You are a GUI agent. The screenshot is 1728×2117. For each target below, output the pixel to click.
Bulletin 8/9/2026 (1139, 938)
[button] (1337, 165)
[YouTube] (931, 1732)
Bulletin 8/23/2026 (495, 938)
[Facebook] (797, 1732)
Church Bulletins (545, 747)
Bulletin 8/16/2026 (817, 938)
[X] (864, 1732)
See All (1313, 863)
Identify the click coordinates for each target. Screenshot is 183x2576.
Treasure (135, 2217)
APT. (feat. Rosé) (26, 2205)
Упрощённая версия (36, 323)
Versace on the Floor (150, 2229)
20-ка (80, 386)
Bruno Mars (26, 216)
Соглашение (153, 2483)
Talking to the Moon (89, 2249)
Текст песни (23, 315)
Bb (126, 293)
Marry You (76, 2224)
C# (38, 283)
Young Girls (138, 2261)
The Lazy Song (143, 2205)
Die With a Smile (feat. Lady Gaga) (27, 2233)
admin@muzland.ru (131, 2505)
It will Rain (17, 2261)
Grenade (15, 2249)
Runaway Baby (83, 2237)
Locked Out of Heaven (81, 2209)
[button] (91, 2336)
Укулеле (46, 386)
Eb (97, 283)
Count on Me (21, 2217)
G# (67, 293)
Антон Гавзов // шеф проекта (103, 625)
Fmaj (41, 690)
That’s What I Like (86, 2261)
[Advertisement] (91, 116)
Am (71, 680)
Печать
##########
YOUR INSTRUCTIONS ▸ The line containing "20-ка (80, 386)" and each line after it through the end of the listing above must be printed exactly, with nothing added.

EXERCISE OUTPUT ▸
20-ка (80, 386)
Bruno Mars (26, 216)
Соглашение (153, 2483)
Talking to the Moon (89, 2249)
Текст песни (23, 315)
Bb (126, 293)
Marry You (76, 2224)
C# (38, 283)
Young Girls (138, 2261)
The Lazy Song (143, 2205)
Die With a Smile (feat. Lady Gaga) (27, 2233)
admin@muzland.ru (131, 2505)
It will Rain (17, 2261)
Grenade (15, 2249)
Runaway Baby (83, 2237)
Locked Out of Heaven (81, 2209)
[button] (91, 2336)
Укулеле (46, 386)
Eb (97, 283)
Count on Me (21, 2217)
G# (67, 293)
Антон Гавзов // шеф проекта (103, 625)
Fmaj (41, 690)
That’s What I Like (86, 2261)
[Advertisement] (91, 116)
Am (71, 680)
Печать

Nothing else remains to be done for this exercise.